The economic, fiscal and financial effects on European countries will depend mainly on the duration and intensity of the conflict, whether the crisis spreads to the region, and how resilient individual economies are, the agency says.
In the scenario in which the conflict is short-lived and relatively limited, the macroeconomic and financial consequences would be manageable for most states, with central banks and governments taking measures to keep temporary inflationary pressures under control, without significant interventions. However, if the situation evolves into a prolonged and widespread conflict in the region, the consequences will be more extensive for countries involved in or geographically close to military operations, for economies with significant exposure to global energy supply chains, especially in the Middle East, as well as for states with limited fiscal space to absorb the social and economic pressures caused by stagflation.

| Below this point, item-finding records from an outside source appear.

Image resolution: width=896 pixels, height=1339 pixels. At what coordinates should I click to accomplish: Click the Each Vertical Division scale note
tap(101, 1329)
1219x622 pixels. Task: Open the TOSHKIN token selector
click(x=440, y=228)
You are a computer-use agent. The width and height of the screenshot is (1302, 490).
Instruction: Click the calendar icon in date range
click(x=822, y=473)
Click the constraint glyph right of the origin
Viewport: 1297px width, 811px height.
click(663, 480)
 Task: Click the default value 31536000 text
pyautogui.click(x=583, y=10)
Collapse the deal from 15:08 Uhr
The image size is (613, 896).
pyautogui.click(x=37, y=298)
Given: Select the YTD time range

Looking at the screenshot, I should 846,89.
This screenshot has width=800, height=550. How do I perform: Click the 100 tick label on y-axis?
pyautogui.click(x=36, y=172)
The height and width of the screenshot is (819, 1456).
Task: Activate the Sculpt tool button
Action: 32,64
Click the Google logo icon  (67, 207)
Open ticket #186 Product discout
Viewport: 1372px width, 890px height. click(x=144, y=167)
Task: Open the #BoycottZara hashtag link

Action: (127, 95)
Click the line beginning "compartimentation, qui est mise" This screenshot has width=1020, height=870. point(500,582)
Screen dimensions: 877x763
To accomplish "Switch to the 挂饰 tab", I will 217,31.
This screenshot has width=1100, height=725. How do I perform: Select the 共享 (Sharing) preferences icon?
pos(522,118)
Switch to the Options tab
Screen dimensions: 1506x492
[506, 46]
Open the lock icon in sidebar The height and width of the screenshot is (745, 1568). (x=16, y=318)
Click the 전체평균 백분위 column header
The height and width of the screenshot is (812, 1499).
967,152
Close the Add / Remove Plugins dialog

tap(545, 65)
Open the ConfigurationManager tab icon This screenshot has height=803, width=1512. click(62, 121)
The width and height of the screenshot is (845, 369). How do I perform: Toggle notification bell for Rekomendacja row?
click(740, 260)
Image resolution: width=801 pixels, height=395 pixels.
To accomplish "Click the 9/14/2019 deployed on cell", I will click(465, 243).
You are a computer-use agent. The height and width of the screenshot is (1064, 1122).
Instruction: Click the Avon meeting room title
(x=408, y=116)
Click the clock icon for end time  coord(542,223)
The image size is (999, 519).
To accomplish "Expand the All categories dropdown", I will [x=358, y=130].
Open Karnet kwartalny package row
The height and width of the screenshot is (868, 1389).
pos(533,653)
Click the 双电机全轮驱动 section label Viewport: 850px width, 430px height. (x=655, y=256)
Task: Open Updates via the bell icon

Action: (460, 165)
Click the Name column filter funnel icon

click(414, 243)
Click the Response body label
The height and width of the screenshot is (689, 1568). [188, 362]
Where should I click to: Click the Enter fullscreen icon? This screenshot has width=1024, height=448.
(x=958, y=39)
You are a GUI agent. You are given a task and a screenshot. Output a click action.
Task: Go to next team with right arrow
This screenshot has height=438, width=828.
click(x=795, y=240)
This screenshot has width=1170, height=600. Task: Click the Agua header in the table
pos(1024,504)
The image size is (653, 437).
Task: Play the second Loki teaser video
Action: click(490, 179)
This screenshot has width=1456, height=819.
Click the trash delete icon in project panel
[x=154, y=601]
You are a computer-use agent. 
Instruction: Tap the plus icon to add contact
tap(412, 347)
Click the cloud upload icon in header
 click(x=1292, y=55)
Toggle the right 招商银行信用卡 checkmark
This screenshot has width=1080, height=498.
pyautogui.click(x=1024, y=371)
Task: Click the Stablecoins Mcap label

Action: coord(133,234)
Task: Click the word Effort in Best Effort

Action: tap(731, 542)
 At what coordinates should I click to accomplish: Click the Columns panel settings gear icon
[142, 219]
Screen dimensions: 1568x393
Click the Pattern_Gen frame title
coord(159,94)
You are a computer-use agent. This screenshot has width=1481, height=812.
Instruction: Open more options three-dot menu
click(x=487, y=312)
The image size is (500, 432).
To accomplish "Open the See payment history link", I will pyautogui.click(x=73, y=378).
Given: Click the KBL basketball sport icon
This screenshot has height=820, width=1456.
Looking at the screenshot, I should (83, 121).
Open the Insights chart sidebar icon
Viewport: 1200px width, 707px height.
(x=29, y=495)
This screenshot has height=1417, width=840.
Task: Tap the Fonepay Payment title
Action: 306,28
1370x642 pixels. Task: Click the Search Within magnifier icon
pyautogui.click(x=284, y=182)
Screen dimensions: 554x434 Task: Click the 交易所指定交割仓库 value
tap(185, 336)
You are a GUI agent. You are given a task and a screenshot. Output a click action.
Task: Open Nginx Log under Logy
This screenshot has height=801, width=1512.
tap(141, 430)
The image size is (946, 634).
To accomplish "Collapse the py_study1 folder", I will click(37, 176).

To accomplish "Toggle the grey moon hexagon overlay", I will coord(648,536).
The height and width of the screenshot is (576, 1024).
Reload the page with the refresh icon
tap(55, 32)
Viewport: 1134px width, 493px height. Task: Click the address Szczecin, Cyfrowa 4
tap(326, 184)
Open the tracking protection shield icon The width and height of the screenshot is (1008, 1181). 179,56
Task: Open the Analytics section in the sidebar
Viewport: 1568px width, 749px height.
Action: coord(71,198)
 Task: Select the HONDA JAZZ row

According to Scope, prolonged instability in the Middle East could have significant effects on the global level. A prolonged disruption of export facilities, energy infrastructure or the Strait of Hormuz, combined with increased regional instability, increases the risk of a negative supply shock. As a result, oil and gas prices would increase and, implicitly, with potential economic, fiscal and even political consequences.
In this context, Europe is the most vulnerable region, given its dependence on fossil fuel imports, especially liquefied natural gas (LNG). Although Scope believes it is unlikely that natural gas prices at the Amsterdam TTF gas hub, where Europe's benchmark prices are set, will return to their high levels of 2022, a prolonged period of high energy prices could have broader macroeconomic implications for Europe and Greece.